An Pfingsten wird in heiligen Zungen geredet: Das nutzt das Texttonlabel KOOK in Zusammenarbeit mit goldmag.de, um unter dem kryptischen Titel „LAN“ drei Tage lang zu junger Literatur und Musik ins HAU einzuladen, wo „zeitgeschichtliche Rechercheprosa experimentelle Lyrik, Textbildgeschichten und Beatboxmonologe“ zum Besten gegeben werden. 18 Autoren und Autorinnen werden kommen, unter ihnen Jenny Erpenbeck, Lucy Fricke, Kathrin Röggla und Henning Ahrens. Gleichberechtigt mit der aufstrebenden literarischen Intelligenz treten Singer-Songwriter und Bands auf, denen der literarische Mainstream oftmals mit Skepsis gegenübertritt. Jens Friebe, Tarwater, Wolfgang Müller, die Frank Spilker Gruppe und andere sollen die Sprache im Theater am Halleschen Ufer zum Klingen bringen.
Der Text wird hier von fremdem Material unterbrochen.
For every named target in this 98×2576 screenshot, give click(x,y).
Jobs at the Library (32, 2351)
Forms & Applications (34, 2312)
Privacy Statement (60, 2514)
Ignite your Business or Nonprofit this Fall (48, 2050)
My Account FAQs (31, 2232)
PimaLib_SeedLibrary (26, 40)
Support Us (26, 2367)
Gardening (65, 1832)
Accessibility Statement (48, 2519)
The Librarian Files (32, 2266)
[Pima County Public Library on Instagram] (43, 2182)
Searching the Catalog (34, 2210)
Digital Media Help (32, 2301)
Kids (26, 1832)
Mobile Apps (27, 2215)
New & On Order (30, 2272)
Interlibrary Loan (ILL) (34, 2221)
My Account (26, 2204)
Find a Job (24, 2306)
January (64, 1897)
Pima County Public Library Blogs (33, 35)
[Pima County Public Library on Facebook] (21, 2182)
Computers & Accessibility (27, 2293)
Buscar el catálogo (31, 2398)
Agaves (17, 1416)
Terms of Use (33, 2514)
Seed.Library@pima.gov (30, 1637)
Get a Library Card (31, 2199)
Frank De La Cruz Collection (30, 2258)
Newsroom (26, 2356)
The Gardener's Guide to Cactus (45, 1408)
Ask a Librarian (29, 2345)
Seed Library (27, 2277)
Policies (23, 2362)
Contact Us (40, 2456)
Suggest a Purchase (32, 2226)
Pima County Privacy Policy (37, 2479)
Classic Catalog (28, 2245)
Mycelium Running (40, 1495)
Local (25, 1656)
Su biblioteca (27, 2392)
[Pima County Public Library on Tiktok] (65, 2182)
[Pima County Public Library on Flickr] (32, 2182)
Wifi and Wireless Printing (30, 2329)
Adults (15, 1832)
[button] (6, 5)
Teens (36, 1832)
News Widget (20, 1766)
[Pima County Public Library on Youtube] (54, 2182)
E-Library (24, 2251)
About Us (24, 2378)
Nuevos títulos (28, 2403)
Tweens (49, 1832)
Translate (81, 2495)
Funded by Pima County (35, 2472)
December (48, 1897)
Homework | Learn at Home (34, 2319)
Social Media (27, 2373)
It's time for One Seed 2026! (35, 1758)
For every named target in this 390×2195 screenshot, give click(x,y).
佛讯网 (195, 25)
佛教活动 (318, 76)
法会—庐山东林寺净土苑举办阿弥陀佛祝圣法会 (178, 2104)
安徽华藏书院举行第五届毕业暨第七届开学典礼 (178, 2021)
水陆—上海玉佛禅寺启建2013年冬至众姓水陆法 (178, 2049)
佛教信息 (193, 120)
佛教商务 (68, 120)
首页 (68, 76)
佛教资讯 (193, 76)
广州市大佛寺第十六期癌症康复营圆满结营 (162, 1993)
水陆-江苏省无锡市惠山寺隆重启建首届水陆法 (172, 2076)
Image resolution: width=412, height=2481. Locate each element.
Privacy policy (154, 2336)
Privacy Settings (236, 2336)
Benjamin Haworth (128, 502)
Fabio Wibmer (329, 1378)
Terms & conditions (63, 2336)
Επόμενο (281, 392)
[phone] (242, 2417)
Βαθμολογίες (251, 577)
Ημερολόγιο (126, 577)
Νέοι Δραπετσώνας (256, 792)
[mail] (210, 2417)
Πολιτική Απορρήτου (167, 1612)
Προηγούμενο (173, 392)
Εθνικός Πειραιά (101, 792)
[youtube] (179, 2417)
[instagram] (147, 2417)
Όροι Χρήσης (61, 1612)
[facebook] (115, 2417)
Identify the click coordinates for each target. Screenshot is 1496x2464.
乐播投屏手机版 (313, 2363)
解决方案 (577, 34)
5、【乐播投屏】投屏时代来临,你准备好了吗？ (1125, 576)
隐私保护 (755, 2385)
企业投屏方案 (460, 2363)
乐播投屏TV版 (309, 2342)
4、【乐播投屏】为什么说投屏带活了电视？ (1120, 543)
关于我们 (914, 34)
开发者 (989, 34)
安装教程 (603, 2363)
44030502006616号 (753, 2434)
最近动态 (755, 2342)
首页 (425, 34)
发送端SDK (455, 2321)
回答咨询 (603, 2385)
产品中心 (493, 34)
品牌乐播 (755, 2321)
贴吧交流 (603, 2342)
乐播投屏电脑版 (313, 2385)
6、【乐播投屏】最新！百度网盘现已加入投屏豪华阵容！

Zum Festival hat uns Kathrin Röggla eine kurze Geschichte geschrieben über die Sprache in Zeiten der Katastrophenmeldungen. 29. bis 31. Mai, im HAU 2, jeweils ab 19 Uhr.

VON KATHRIN RÖGGLA

„auch ein elfter september, sagt man, da hast du also einen weiteren elften september erlebt. es ist aber einer im übertragenen sinn, betonen sie dann, damit man es auch richtig versteht. was unsinnig ist, denn alle verstehen schon richtig. ein zweiter elfter september, das könne nicht sein, den gibt es immer nur allein.“

sie weiß wieder, wie man spricht und er, er hält sich da nicht dran: „unsinn, man sagt eben nicht: der elfte september des gesundheitssystems oder der elfte september des sozialhilfesatzes. diesbezüglich wenden wir lieber tsunamis, erdbeben, hurricanes und springfluten an.“ – „die tsunami 2004 hat man noch nie auf etwas übertragen!“, ist sie sich sicher, doch er geht darauf nicht ein. „nein, man sagt eben nicht: ein kleiner elfter september, ein umgekehrter elfter september, mein persönlicher elfter september und deutet auf eine private stelle in seinem gesicht. ja, einer der nur auf eine person zutrifft, das wäre es mal. aber: machen sie ja nicht.“ –

jetzt wolle er aber doch provozieren! – aber nein, wolle er nicht. er fordere nur sprachlichen inflationsausgleich. „bzw. wäre es nicht besser, ihn gleich von vorneherein auf alles zu übertragen, wo er doch alles infiziert und überzieht mit seinem gesicht.“ – nein, infiziert sei sie noch lange nicht! außerdem: wo kommen wir da hin, wenn er hier in krankheitsmetaphern ausbreche? das weiß er natürlich nicht. er weiß nur: immer ist man dabeigewesen beim elften september. ein jeder könne erzählen, wo er gewesen sei, damals in jenem moment, als er es erfahren habe, „damals, als es passiert ist“. und ein jeder erzähle es auch gleich, ungefragt und auf der stelle, als ob das noch eine rolle spiele, als ob man noch irgendwie im rennen sei in dieser geschichte, die nicht und nicht weitergehe. – wann sie endlich zu ende sei? – „ach, wir befinden uns in der sekundären oder gar tertiären instrumentalisierungsschicht.“ – zumindest fern vom tageslicht. schließt sie.

jetzt wissen sie einen moment lang nicht weiter, jeder für sich. konferenz beendet könnte man sagen, wenn im zimmer nicht so viele übertragungsraten wären, die jetzt mit handlungen zu überwuchern sind. doch woher nehmen, wenn nicht stehlen?

ja, immer ist man dabeigewesen beim elften september, nur beim eigenen leben nicht, könnte man sagen, und er gebe ihr auch recht, wäre er nicht immer noch dabei, verwandschaftsgrade zwischen naturkatastrophen und sozialen desastern zu messen: „die gibt es nicht!“ außerdem: man könne naturkatastrophen ohnehin nur metaphorisch verstehen, weil: „finden immer im gesellschaftlichen rahmen statt“, d.h. die anderen interessierten nicht. als gutes beispiel habe er jakutsien zur hand. jakutsien mit seinen überschwemmungen, wassermassen, die eine saisonlang keine meldung wert waren. warum? weil es dort zu wenig gibt. – zu wenig menschen? zu wenig industrie? zu wenig kapital? – er kann sich da nicht entscheiden. er weiß alleine, dass alles eine aufmerksamkeitshierarchie besitzt. – „das erdbeben in mexiko interessiert uns nur, wenn es auch eine schweinegrippe in mexiko gibt? und die schweinegrippe interessiert uns nur, wenn sie sich auf flugreisen in richtung new york begibt? so ungefähr?“ – ja, so ungefähr.

und dann? dann vieles unbesprochen bleibt. z.b. wie dieses „ungefähr“ besticht. unbesprochen bleibt: das unübertragene gibt es nicht. noch besser: es bleibt zumindest in diesem zimmer eine kurze weile auf seinen hierarchien sitzen. gottseidank.